On Sep 18, 2009, at 9:55 PM, Jonathan Ellis wrote:
On Fri, Sep 18, 2009 at 9:09 PM, Jonathan Mischo <jmis...@quagility.com
> wrote:
• Multiple data center replication in the background.
maybe a
multi master type thing
It already has this. It was built from the ground up for this.
It's highly
tolerant to partitioning and has always available writes. All
replication is
done in the background (unless you specifically set a write to a
high
consistency level).
You know, it does and it doesn't. RackAwareStrategy isn't a true N+1
scaling solution. Currently, RackAwareStrategy only guarantees that
it will
try to replicate data to one other data center and/or one other rack,
depending on the number of replicas specified.

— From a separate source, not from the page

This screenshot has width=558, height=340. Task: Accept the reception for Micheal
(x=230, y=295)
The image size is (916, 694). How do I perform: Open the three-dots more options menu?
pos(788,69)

Yes; that's what it's supposed to do, and it's satisfying a very real
use case: "I want my data's primary data center to be DC A, but I want
one replica in DC B in case A is completely unavailable."
Other use cases can use different Strategies. That's why they're
pluggable. It's not one-size-fits-all and it's not supposed to be.
Yeah, you're right, if N+1 is a concern, it should probably be a
separate strategy, unless we can keep the complexity virtually the
same, because of how heavily it's called. RackAwareStrategy is
perfectly fine for what it does - guarantee a replica in a different
DC and/or a replica in a different rack after that, if you configure
it to store more than 1 replica. Above 3 replicas, it can start to get
unbalanced, though, since it's just iterating through the node list,
which really has no value. We could probably just document that for
RackAwareStrategy.
I know we're trying to solve for the biggest wins for effort, but, as
the Cassandra user base grows (and it will, because it fills a niche
that no other KVS or RDBMS quite fills), I think N+1 capability is
going to be something that will need to be solved for fairly soon for
widespread adoption.
-Jon